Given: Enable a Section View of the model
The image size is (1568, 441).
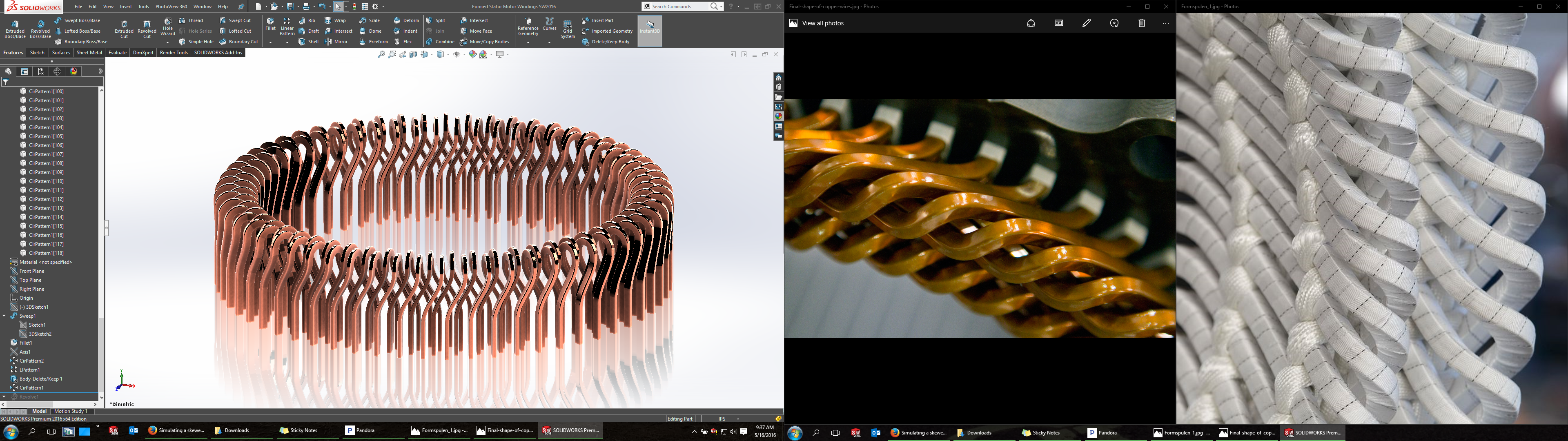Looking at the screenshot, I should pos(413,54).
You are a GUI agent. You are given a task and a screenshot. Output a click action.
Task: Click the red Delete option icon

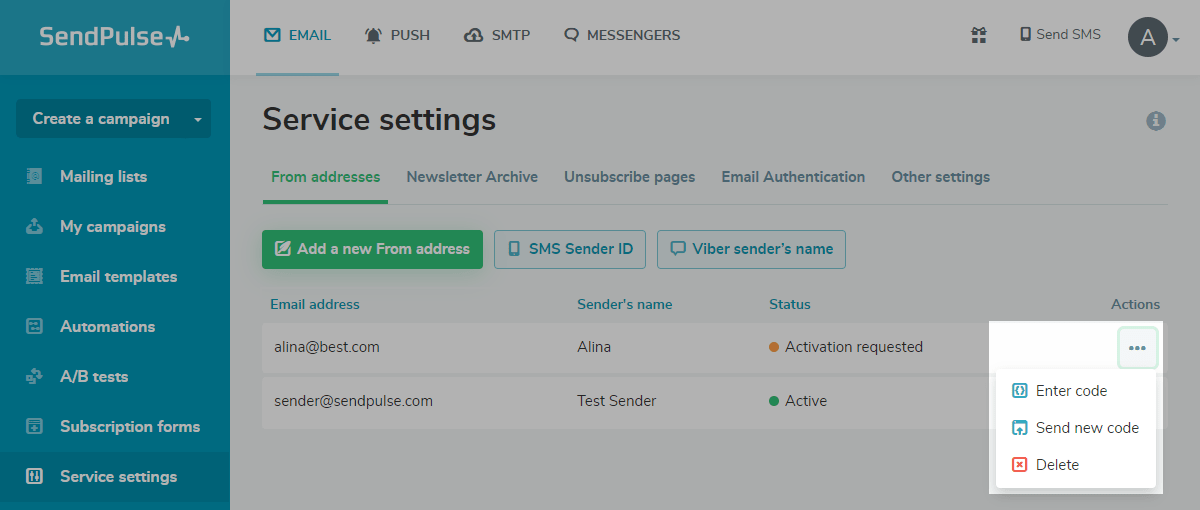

^^^^^^^^

TO DO:
Can you echo every line of the records above word for word, leaving the pictures out?

IN RESPONSE:
Given: Enable a Section View of the model
The image size is (1568, 441).
Looking at the screenshot, I should pos(413,54).
You are a GUI agent. You are given a task and a screenshot. Output a click action.
Task: Click the red Delete option icon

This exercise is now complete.